» **REQUIREMENT**:
Only lines containing the string "agent" belong in the answer; find them in the records and copy them.

----- THE DATA

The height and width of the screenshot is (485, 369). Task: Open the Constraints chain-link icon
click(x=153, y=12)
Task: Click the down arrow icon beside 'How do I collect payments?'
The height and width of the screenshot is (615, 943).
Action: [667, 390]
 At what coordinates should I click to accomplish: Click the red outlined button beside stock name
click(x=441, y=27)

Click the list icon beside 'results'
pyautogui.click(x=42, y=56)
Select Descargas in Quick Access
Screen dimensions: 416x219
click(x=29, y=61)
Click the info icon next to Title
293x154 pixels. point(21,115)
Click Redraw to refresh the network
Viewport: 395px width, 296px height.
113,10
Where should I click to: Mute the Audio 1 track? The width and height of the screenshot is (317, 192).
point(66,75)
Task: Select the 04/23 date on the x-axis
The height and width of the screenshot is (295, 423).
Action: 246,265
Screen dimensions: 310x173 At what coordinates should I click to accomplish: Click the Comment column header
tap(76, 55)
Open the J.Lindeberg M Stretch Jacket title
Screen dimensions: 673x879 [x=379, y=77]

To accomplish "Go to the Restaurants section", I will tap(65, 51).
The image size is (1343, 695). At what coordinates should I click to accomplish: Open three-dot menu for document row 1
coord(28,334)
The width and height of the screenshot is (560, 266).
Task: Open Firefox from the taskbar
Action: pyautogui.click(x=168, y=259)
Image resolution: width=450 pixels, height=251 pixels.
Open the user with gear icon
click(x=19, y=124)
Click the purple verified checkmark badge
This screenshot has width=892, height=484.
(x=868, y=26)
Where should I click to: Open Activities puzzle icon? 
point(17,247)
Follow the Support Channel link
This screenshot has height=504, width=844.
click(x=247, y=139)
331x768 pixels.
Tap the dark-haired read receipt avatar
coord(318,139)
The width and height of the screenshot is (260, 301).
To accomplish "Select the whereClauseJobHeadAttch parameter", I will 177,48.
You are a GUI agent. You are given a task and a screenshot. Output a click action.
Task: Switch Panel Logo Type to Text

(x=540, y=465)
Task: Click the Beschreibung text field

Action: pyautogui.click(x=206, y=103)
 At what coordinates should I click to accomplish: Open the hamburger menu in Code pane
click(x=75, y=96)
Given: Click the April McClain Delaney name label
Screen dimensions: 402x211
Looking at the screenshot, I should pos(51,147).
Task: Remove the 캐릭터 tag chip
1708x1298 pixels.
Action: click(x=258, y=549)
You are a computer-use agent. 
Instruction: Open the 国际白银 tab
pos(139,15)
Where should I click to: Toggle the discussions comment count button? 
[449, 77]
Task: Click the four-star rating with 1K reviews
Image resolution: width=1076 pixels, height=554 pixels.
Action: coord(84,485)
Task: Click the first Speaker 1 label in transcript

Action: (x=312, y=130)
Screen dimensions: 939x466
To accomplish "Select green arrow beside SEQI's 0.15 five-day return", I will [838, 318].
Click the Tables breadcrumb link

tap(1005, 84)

----------

» **EXERCISE RESPONSE**:
You are a GUI agent. You are given a task and a screenshot. Output a click action.
You are a computer-use agent. 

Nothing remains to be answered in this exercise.